Automobili Lamborghini sprawiła nie lada niespodziankę fanom marki i miłośnikom kultowego modelu Lamborghini Countach. Na targach The Quail: A Motorsport Gathering w USA firma zaprezentowała limitowany model Lamborghini Countach LPI 800-4, współczesną wizję legendarnego supersamochodu. Powstanie tylko 112 egzemplarzy tego wozu.

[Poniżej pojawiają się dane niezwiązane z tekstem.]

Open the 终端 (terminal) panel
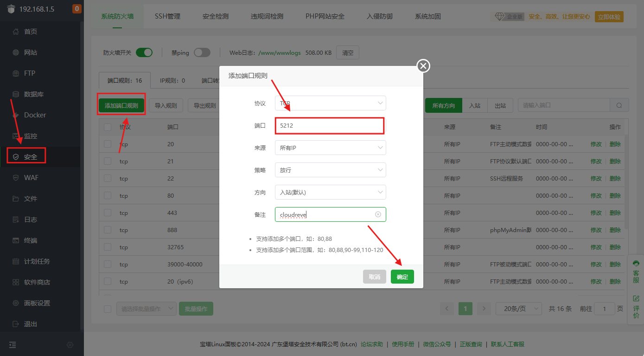30,240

Lamborghini Countach LP 500 zmieniło oblicze motoryzacji
Ten wizjonerski projekt stanowi połączenie ponadczasowych linii klasycznego Countacha, który dla wielu jest protoplastą współczesnych supersportowych samochodów oraz ultranowoczesnej technologii. Monokokowa konstrukcja samonośna oraz nadwozie zostały wykonane przede wszystkim z karbonu z elementami aluminium w przedniej i tylnej części podwozia. Karbonowo-ceramiczne są też hamulce (6 tłoczków na przedniej osi, 4 na tylnej), a potężne, także karbonowo-ceramiczne, wentylowane tarcze (40 cm na przedniej osi, 38 cm na tylnej) mają utrzymać potężną moc w ryzach. Jak potężną?
Tę wyjątkową reinkarnację kultowego Lamborghini napędza miękkohybrydowy układ napędowy, w którym pierwsze skrzypce gra potężne V12 z 60 stopniowym kątem rozwarcia cylindrów. 6,5-litrowe, wolnossące monstrum jest w stanie wygenerować do 780 KM przy 8500 obr./min. Maksymalny moment obrotowy to aż 720 Nm. Elastyczność pracy tego napędu wspierana jest przez niewielką 48-voltową jednostkę elektryczną o mocy 34 KM, 35 Nm momentu obrotowego – baterii tu nie ma, energii dostarczają superkondensatory.
Moc nowego Lamborghini Countach przenoszona jest na wszystkie cztery koła za pośrednictwem układu Haldex IV generacji i siedmiobiegowej, zrobotyzowanej przekładni z suchym sprzęgłem dwupłytkowym (charakterystyka jej pracy zależy od wybranego przez kierowcę w danym momencie trybu jazdy). Osiągi? Godne legendarnej nazwy, setka po 2,8 sekundy, 200 km/h po 8,6 sekundy a deklarowana przez producenta prędkość maksymalna to 355 km/h. Droga hamowania ze 100 km/h to 30 metrów.
Testujemy Lamborghini Huracán EVO!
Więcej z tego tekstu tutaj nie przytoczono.